Varoluşu anlamlandıran esas kavram ‘Ölüm’ …
Halbuki söylerken de ne kadar soğuk geliyor kulağımıza sese bürünmüş hali.
Günümüz salgın hastalıkları ve ne yazık ki her gün farklı ülkelerden gelen virüs nedeniyle hayatını kaybedenlerin bilgileri gündemimizi alt üst ederken,
‘Ölüm’ kavramını biraz da felsefi açıdan ele almak istedim.
Yolun sonuna ne vakit geleceğimizi bilemediğimiz ancak
son durağın varlığının bilincinde gerçekleştirdiğimiz bir yolculuktur yaşam!
Bu yolculuk sırasında deneyimlediğimiz,‘ ben varım’ diyebildiğimiz ve yaşadığımızı ruhen, bedenen ve mental olarak kavradığımız zamanlar, esasen kendimizi var edebildiğimiz vakitlerdir mühim olan.

* **Verilen Görev A**
Kayıtlarda "You are a GUI" ifadesini içeren satırdan kayıtların sonuna kadar, her iki uç da dahil olmak üzere, satırları aynen çıkarınız. Resimleri yanıta almayınız.

* **Alıntılanan Kayıtlar**
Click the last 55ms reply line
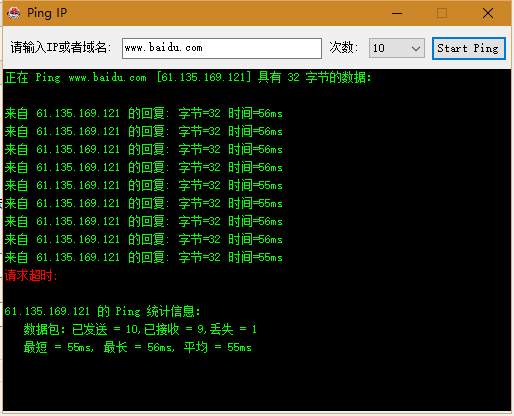 144,258
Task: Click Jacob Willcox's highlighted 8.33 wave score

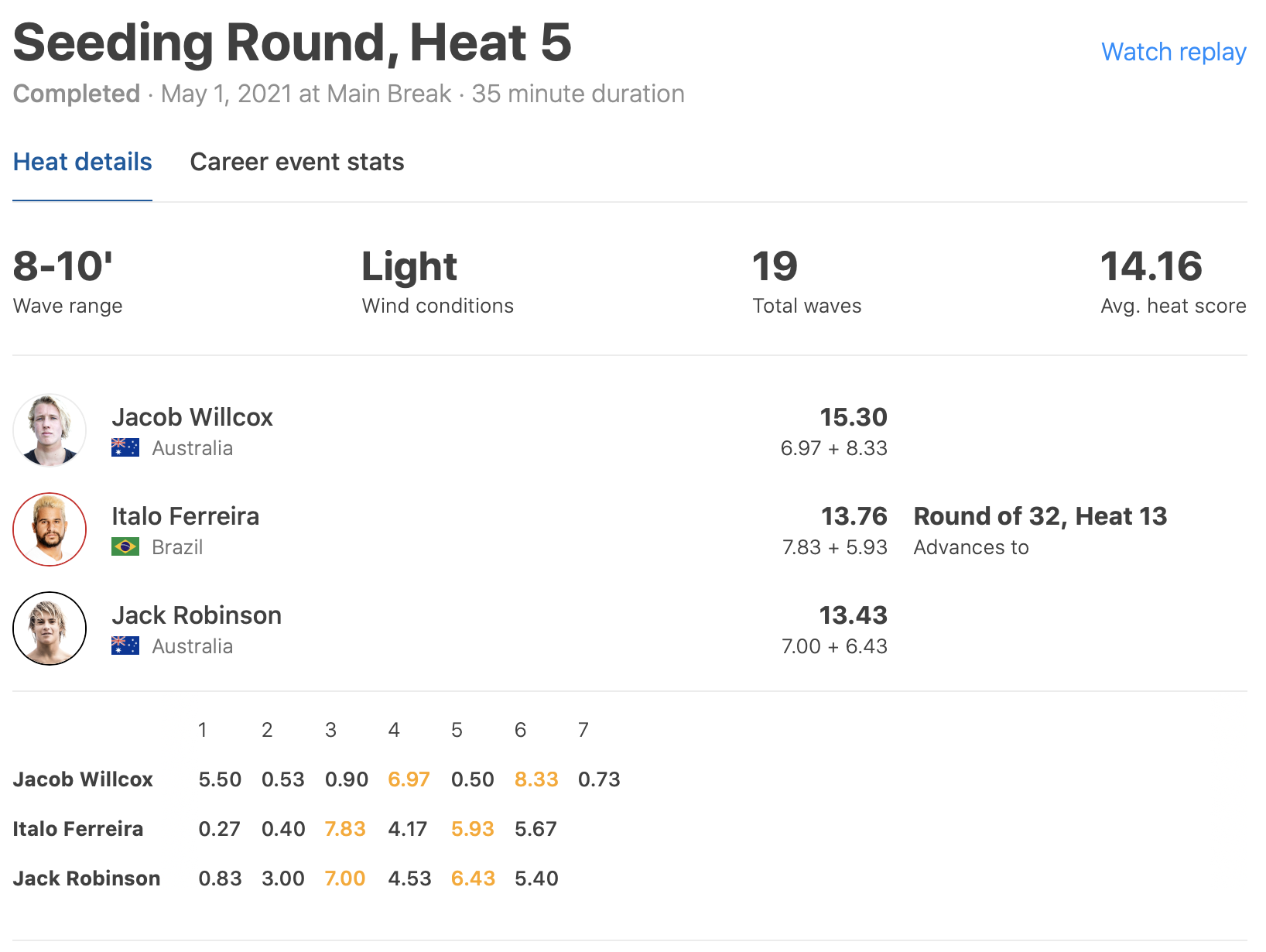Action: (536, 779)
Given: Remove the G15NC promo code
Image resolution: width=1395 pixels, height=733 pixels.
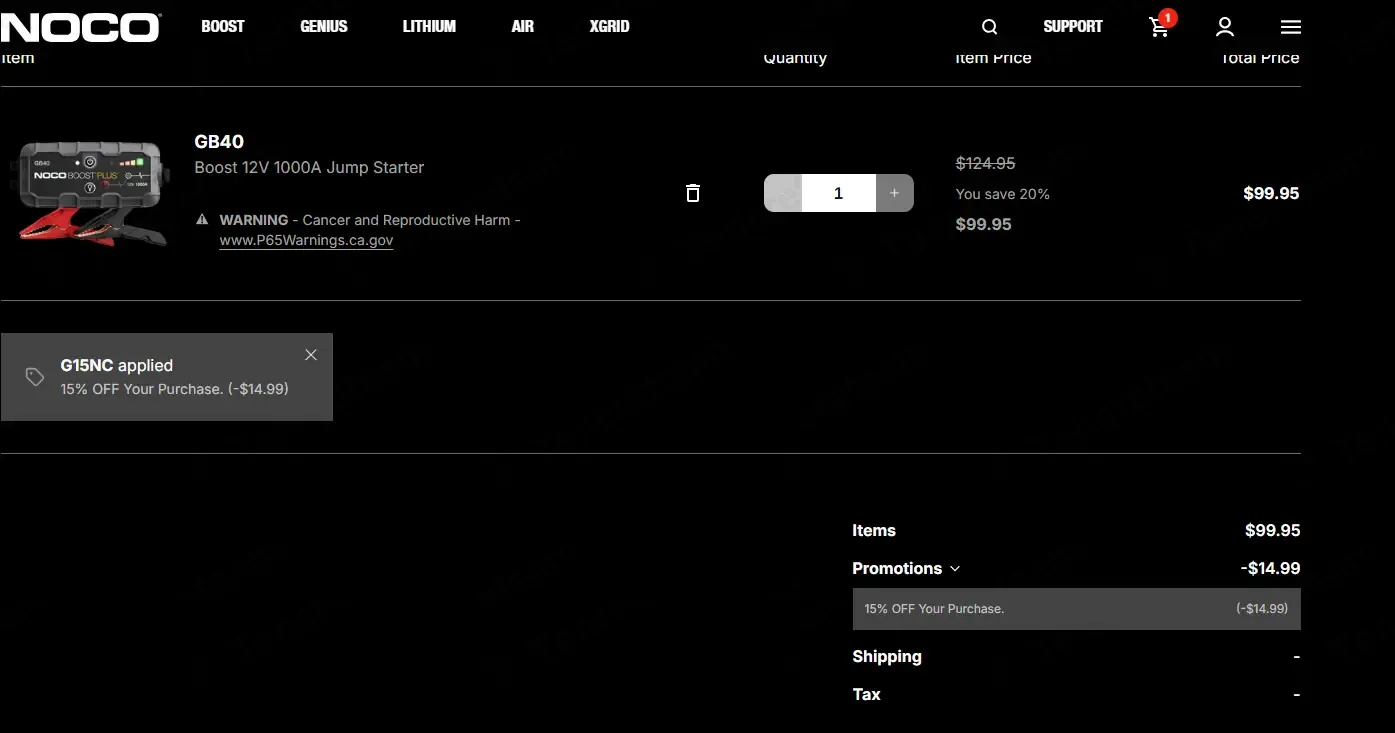Looking at the screenshot, I should pyautogui.click(x=311, y=355).
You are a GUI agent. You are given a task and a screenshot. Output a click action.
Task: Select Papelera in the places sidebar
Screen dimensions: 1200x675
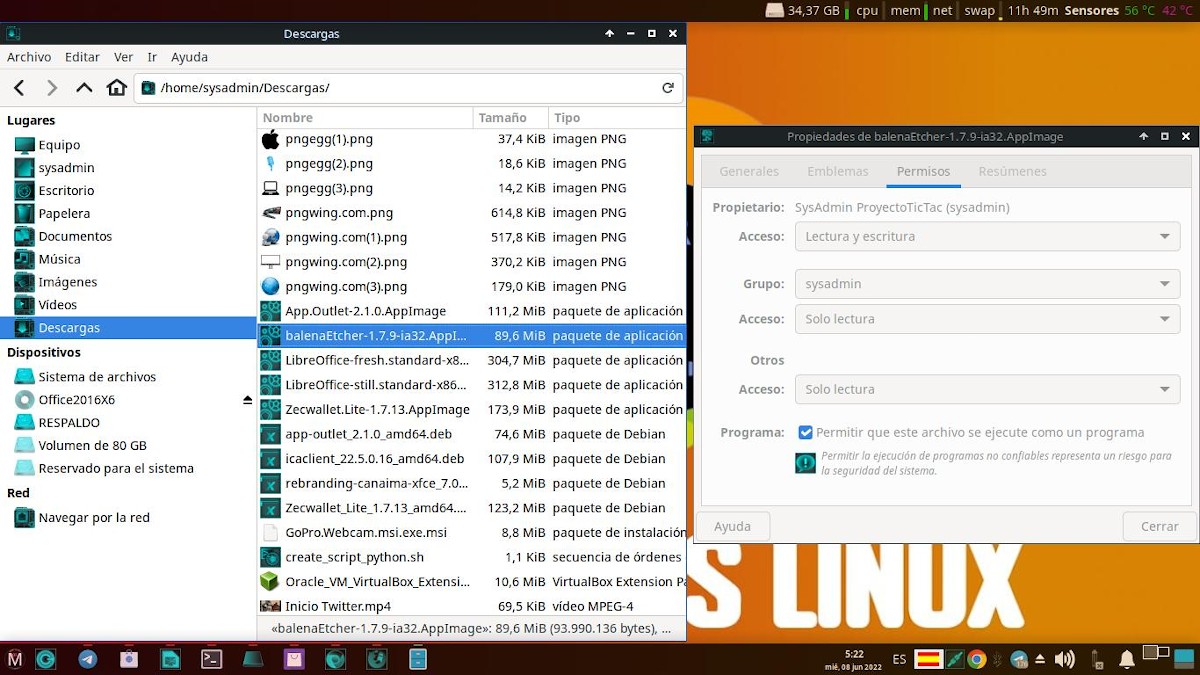pyautogui.click(x=64, y=213)
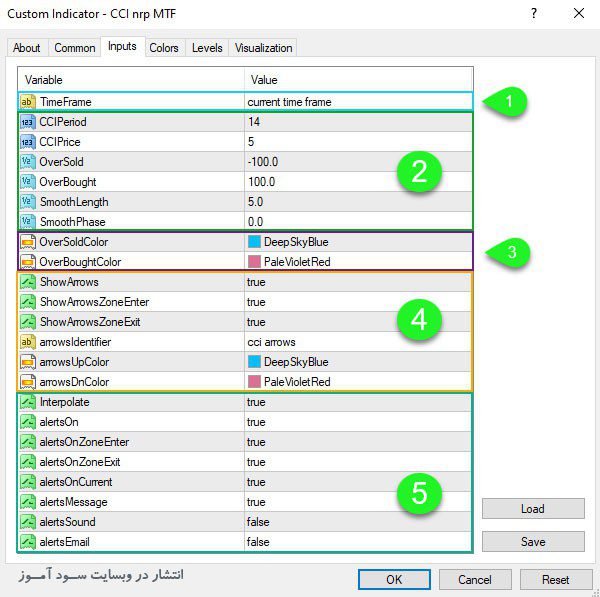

* **Verilen Görev B**
Ölüm kavramını felsefi açıdan ele alan metni kaldığı yerden sürdürünüz.

* **Beklenen Yanıt A**
You are a GUI agent. You are given a task and a screenshot. Output a click action.
Task: Select Papelera in the places sidebar
Screen dimensions: 1200x675
pyautogui.click(x=64, y=213)

* **Beklenen Yanıt B**
Ölüm, bize varoluşun ertelenemeyeceğini hatırlatır ve yaşamak için hala zaman vardır!
Tam da bugünü değerlendirecek olursak, varlığımızı tehdit eden bir virüs bize ölümü hatırlatıyor,
Ve yaşamak için hala olan vaktimizi korumak için önlemler almayı öğütlüyor uzmanlar!
Kollektif bilinç ile, hayatta kalmak ve varlığımızı sürdürmek için önlemler alınıyor, korku ve kaygı seviyelerinin yükselmesi ile birlikte daha sıkı tutunuyoruz hayata.
Stoacılar der ki; ‘nasıl yaşanacağını öğrenmek istiyorsan, ölümü düşün’…
Son günlerde sıkça düşünüyoruz ölümü, biz düşünmek istemesek de dış uyaranlar sık sık hatırlatıyor.
Neredeyse tüm dünya, bir olmuş savaşmaya çalışıyoruz adı virüs olan ölümün bir başka tasviriyle.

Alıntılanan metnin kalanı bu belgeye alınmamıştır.